Each network psychiatrist and/or behavioral health coordinator will be trained to provide the above tools to PCPs through “lunch-and-learn” programs in individual primary care practices. These training efforts can be followed on an ongoing basis through audits and claims records to determine if these tools are being incorporated into daily practice. The identification of early PCP adopters of this training program and asking the practices to identify which of the tools it chooses to incorporate into practice will likely increase the adoption of the tools.
Chronic Pain Initiative
Many primary care physicians have identified the management of chronic pain as a significant problem in their practice. In reality, it is an enormous problem that should be addressed in a community-wide system of care effort. Adequately addressing chronic pain management requires involvement by primary care, emergency departments, dental clinics, pain clinics, substance treatment programs, law enforcement and other community agencies. This approach was tested successfully in a four-year pilot project in a rural North Carolina county and will be used as a model across the Community Care networks. The outcomes of the pilot resulted in a decreased number of deaths by unintentional poisonings, decreased emergency department utilization, and higher provider and consumer satisfaction ratings. Through the network behavioral health teams and network management, Community Care will identify the early adopters of this Chronic Pain Initiative and support the system of care approach to chronic pain management.
In the A+KIDS Registry, the North Carolina Medicaid program and Community Care of North Carolina partnered with child psychiatry experts from the state’s four medical schools to develop a children’s registry program. It is a safety-monitoring program designed to ensure that any child enrolled in Medicaid who is prescribed antipsychotic medications for an "off-label" indication is monitored according to generally accepted guidelines. The program’s initial phase will include children ages 12 and under. Objectives of the A+KIDS registry include: improving the use of evidence-based safety monitoring for patients for whom an antipsychotic agent is prescribed; reduction of antipsychotic poly-pharmacy; and reduction of cases in which the FDA maximum dose is exceeded. This program has included all prescribers of antipsychotics in the identified population, including primary care and behavior health care physicians and extenders.
- We can no longer support a silo system of care that ignores the reality that patients frequently possess mental and physical co-morbidity factors.

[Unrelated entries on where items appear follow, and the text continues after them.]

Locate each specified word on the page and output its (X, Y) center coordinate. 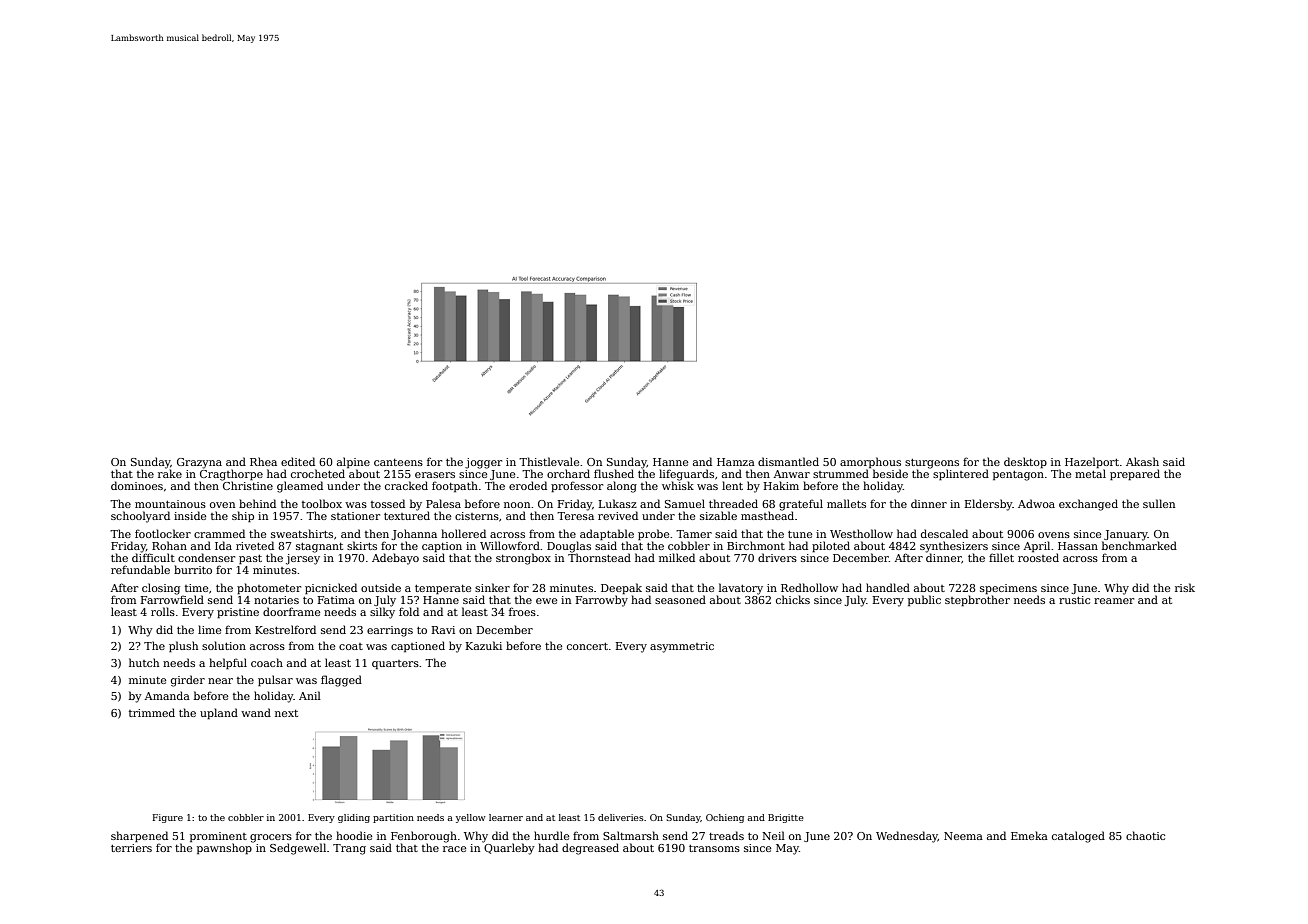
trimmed (152, 712)
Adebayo (395, 559)
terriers (131, 848)
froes (522, 611)
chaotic (1145, 835)
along (622, 487)
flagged (341, 681)
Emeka (1029, 835)
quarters (395, 664)
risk (1185, 587)
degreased (590, 849)
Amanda (167, 695)
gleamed (300, 487)
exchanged (1088, 505)
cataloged (1078, 837)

- The goals of supporting integrated care in North Carolina are to focus on early identification through screening, provision of brief intervention programs with treatment when appropriate, and support for referral to treatment when a significant behavioral health condition is identified.
- It is not necessary to “progress” along a continuum to achieve integration; it is possible to initiate any one of these models based on local resources and practice patterns.

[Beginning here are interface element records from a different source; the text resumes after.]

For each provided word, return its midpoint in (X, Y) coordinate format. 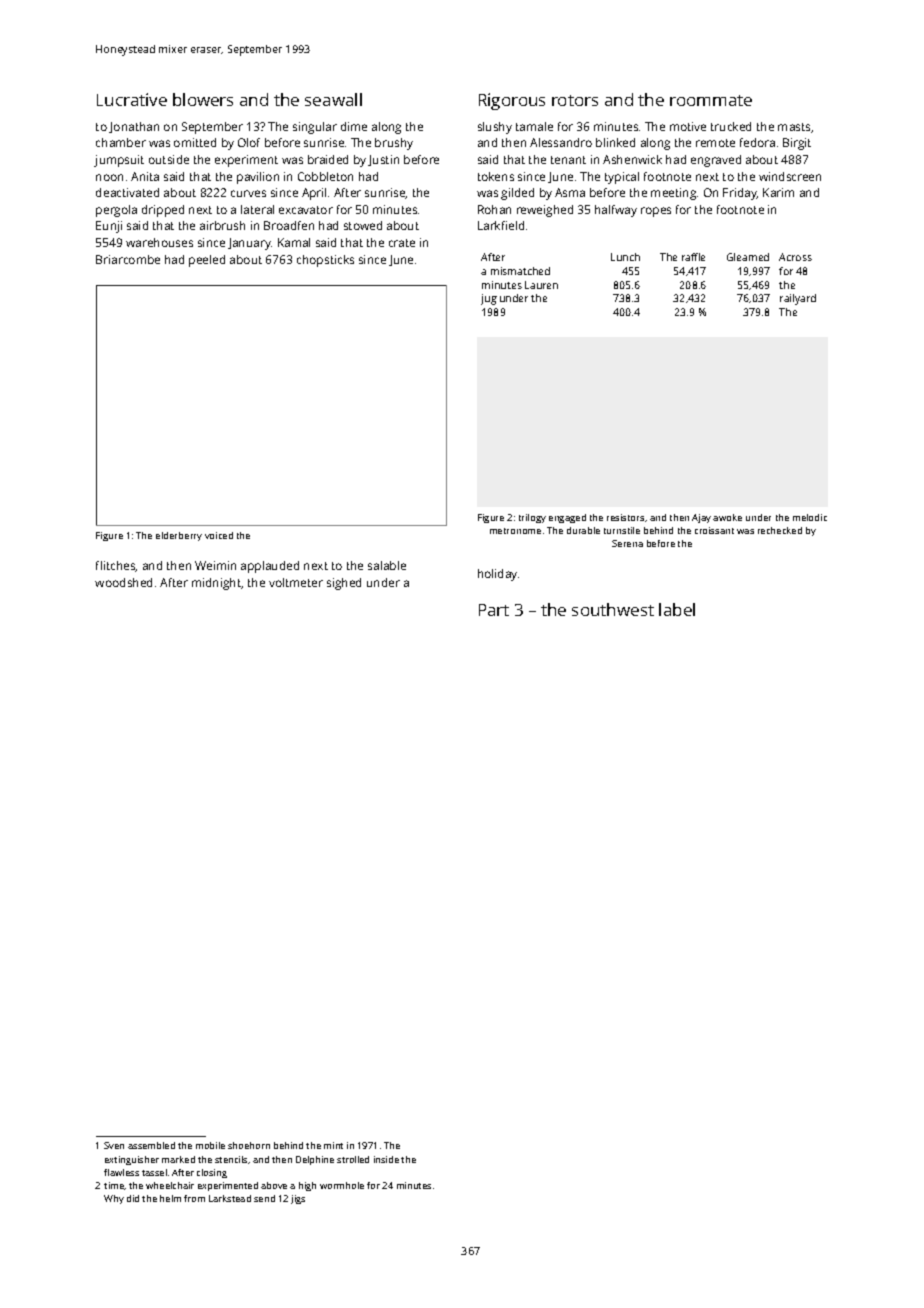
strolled (353, 1159)
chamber (121, 142)
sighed (344, 584)
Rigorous (512, 101)
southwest (613, 609)
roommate (711, 100)
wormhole (342, 1185)
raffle (693, 257)
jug (489, 299)
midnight (216, 584)
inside (386, 1159)
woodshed (123, 582)
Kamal (294, 242)
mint (333, 1145)
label (677, 609)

- The main goal of this initiative was to develop collaborative relationships at the local level that would begin the process of coordination of care between the two systems with the hope of increasing integration of services as local relationships developed.
- The BH coordinators form the backbone of the Community Care BHI program and serve as a driving force in the integration efforts.
- The goal of the integrated care program is to provide PCPs with tools to better identify and treat, to their level of comfort, behavioral health conditions. When the condition exceeds the brief treatment models of primary care, the PCP should be able to recognize the need to refer to an appropriate behavioral health resource within the specialty behavioral health system.